» Problems to solve
a – In the Hamilton Standard article, what award did Frank W. Caldwell receive for the variable-pitch propeller?
b – The Hamilton Standard article names the other members of United Aircraft and Transport Corporation. List every one of them.
c – Retype the part of the Hamilton Standard article starting at "In the early 1930s, Frank" and ending at "Pratt & Whitney (engines).".

» Page text
Hamilton Standard was an American aircraft propeller parts supplier. It was formed in 1929 when United Aircraft and Transport Corporation consolidated Hamilton Aero Manufacturing and Standard Steel Propeller into the Hamilton Standard Propeller Corporation.  Other members of United Aircraft included Boeing, United Airlines, Sikorsky and Pratt & Whitney.  At the time, Hamilton was the largest manufacturer of aircraft propellers in the world.

History

Standard Steel Propeller had been formed in 1918 in Pittsburgh, Pennsylvania, and Hamilton Aero Manufacturing had been formed in 1920 in Milwaukee, Wisconsin, by Thomas F. Hamilton.  Charles Lindbergh's Spirit of St. Louis used a propeller made by Standard Steel Propeller Company in his historic solo crossing of the Atlantic Ocean. The two companies were merged in 1929 by the United Aircraft and Transport Corporation.

In the early 1930s, Frank W. Caldwell  of Hamilton Standard led a team that developed a variable-pitch propeller, using hydraulic pressure and centrifugal force to change the angle of attack of the blades. Caldwell received the 1933 Collier Trophy for this advance in flight propulsion. Later advances included full-feathering and reversible propellers.

Hamilton Standard was a division of United Aircraft Corporation (1934) along with Pratt & Whitney (engines).

In the early 1950s Hamilton developed the technology to accurately meter fuel in jet engines, and its fuel controls were employed on Boeing 707s and Douglas DC-8s, as well as most other Pratt & Whitney jet engines. In 1952, Hamilton Standard opened its plant in Windsor Locks, Connecticut. In 1958, Hamilton's first environmental control system entered service on the Convair 880.  In 1968, Hamilton began delivering automatic, electronic systems for control of cabin pressure in aircraft.  Hamilton's mechanical fuel controls, in use since the 1950s, evolved into electronically controlled fuel controls, and eventually, to full-authority digital electronic controls (FADEC) for jet engines, which are in use today on many commuter, airline, and military engine applications.  Hamilton's environmental systems and early association with NASA were highlighted in the 1969 Apollo 11 moon landing - supported by environmental control, fuel cell, and life support systems manufactured by Hamilton Standard.

» Dataset rows
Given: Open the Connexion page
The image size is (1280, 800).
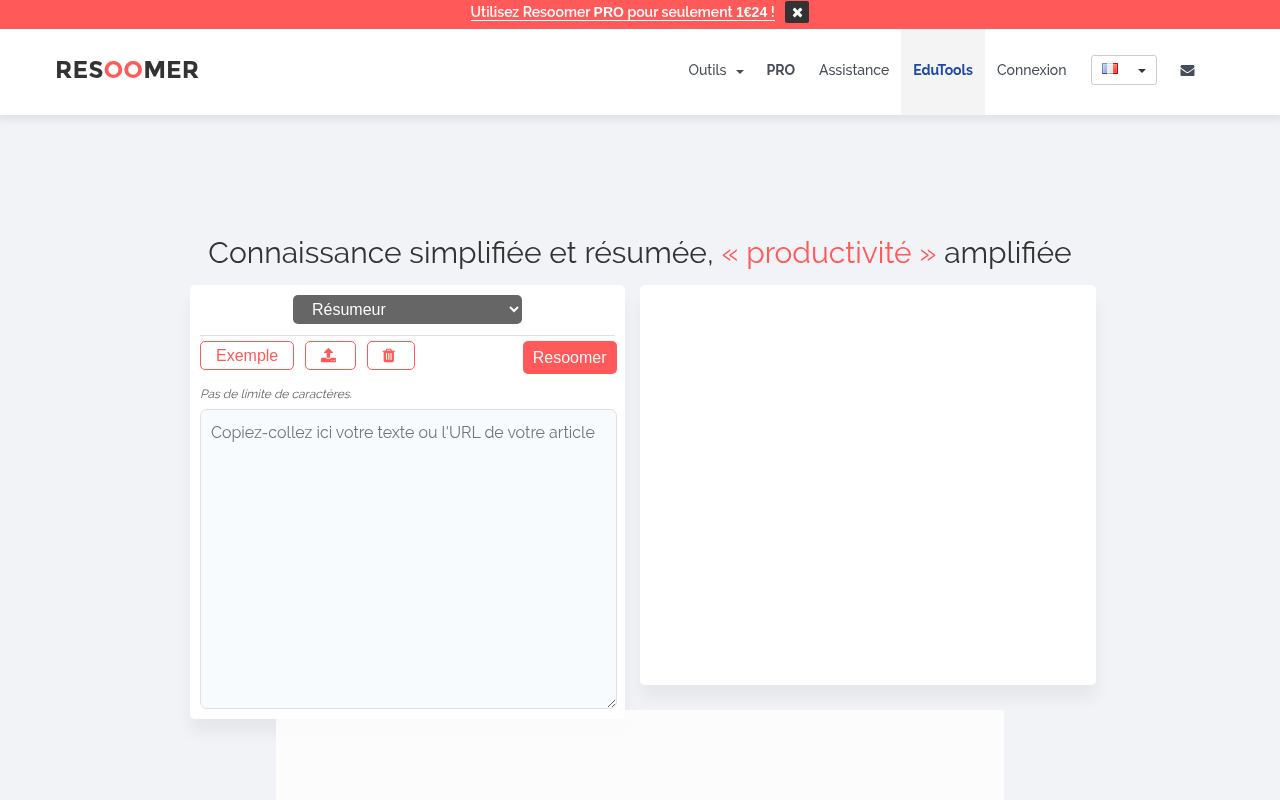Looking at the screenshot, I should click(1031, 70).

--

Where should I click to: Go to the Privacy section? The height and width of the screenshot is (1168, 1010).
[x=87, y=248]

» Exercise results
a – The 1933 Collier Trophy.

b – Boeing, United Airlines, Sikorsky, Pratt & Whitney

c –
In the early 1930s, Frank W. Caldwell  of Hamilton Standard led a team that developed a variable-pitch propeller, using hydraulic pressure and centrifugal force to change the angle of attack of the blades. Caldwell received the 1933 Collier Trophy for this advance in flight propulsion. Later advances included full-feathering and reversible propellers.

Hamilton Standard was a division of United Aircraft Corporation (1934) along with Pratt & Whitney (engines).